#### [What you need to do]
Retype the opening lines of the data exactly, stopping after the line that contains "Image resolution: width=714". Skip every picture.

#### [Data extract]
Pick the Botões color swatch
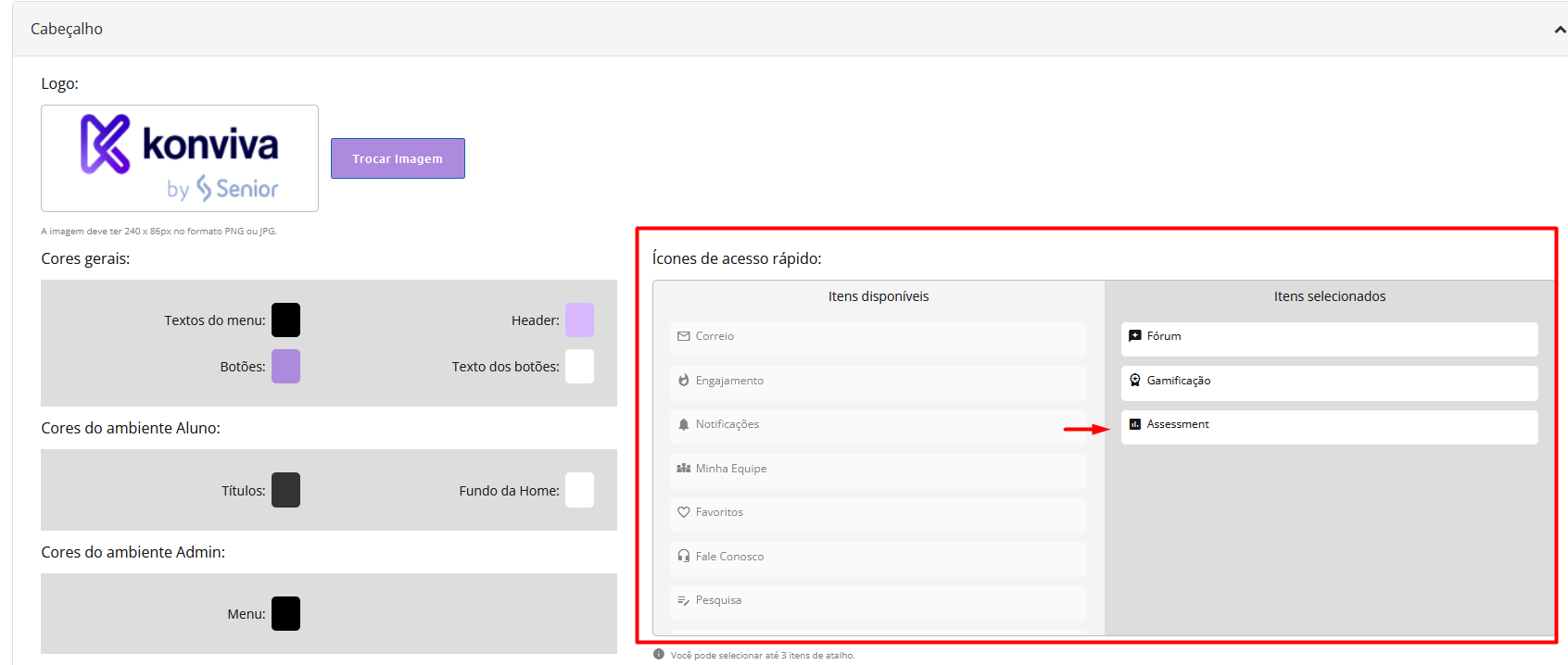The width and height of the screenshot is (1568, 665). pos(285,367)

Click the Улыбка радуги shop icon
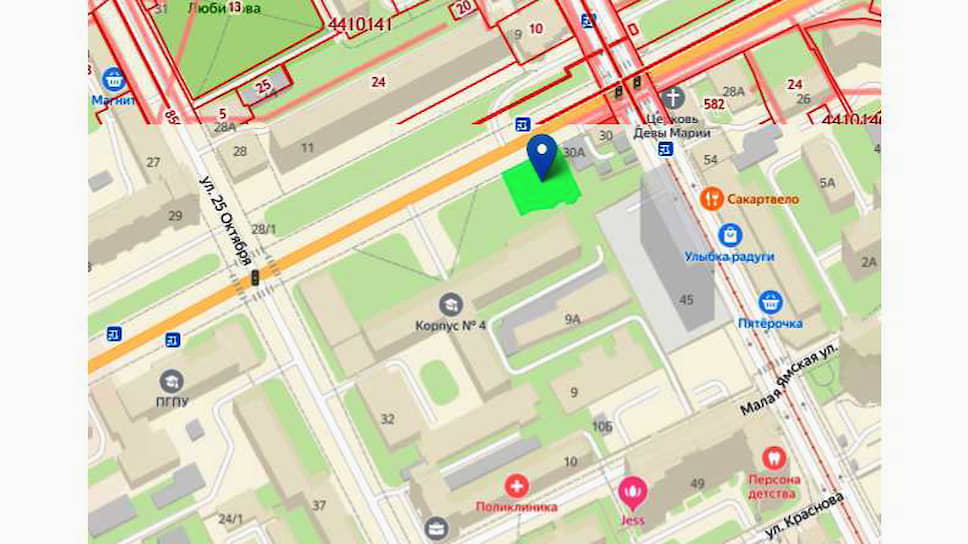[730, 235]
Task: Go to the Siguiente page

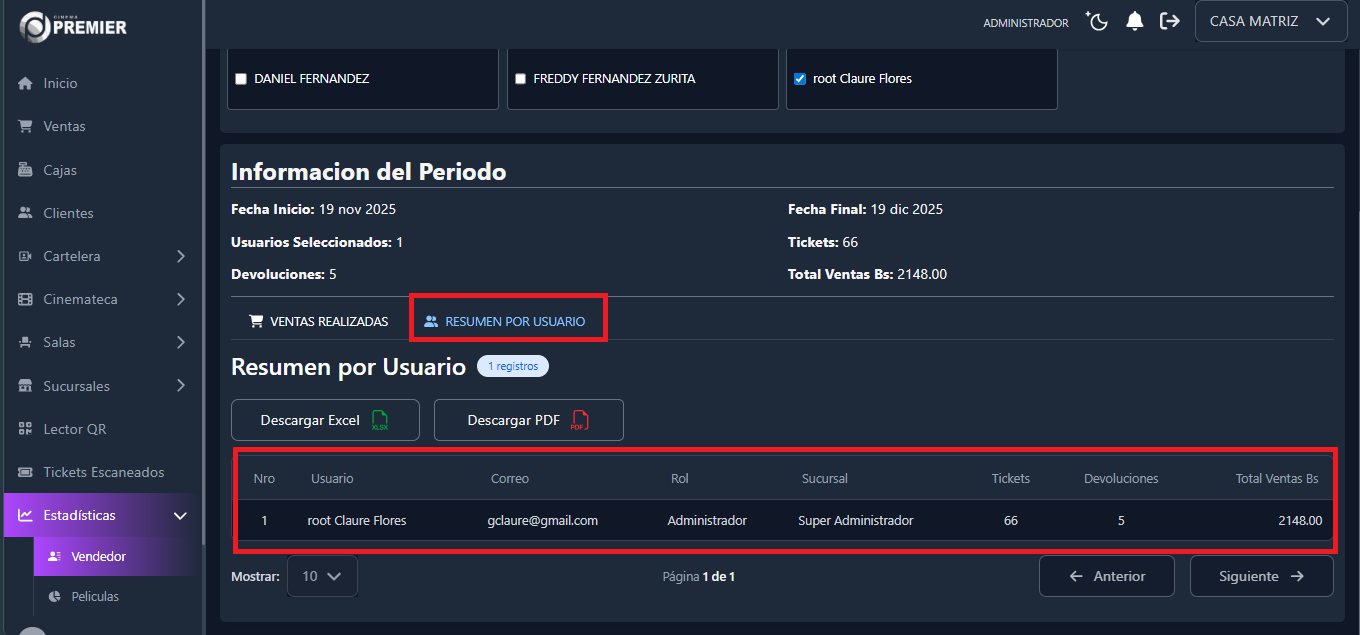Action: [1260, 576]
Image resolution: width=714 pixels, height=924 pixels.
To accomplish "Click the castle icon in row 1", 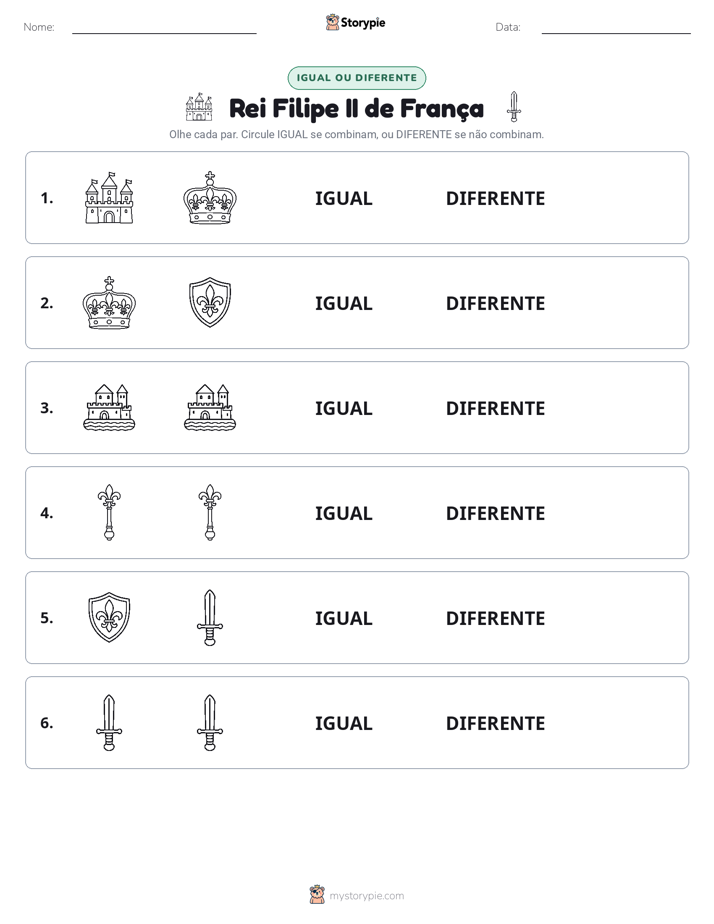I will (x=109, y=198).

#### [Answer box]
Pick the Botões color swatch
The width and height of the screenshot is (1568, 665). pos(285,367)

Click the Улыбка радуги shop icon
[730, 235]
Task: Go to the Siguiente page

Action: [1260, 576]
Image resolution: width=714 pixels, height=924 pixels.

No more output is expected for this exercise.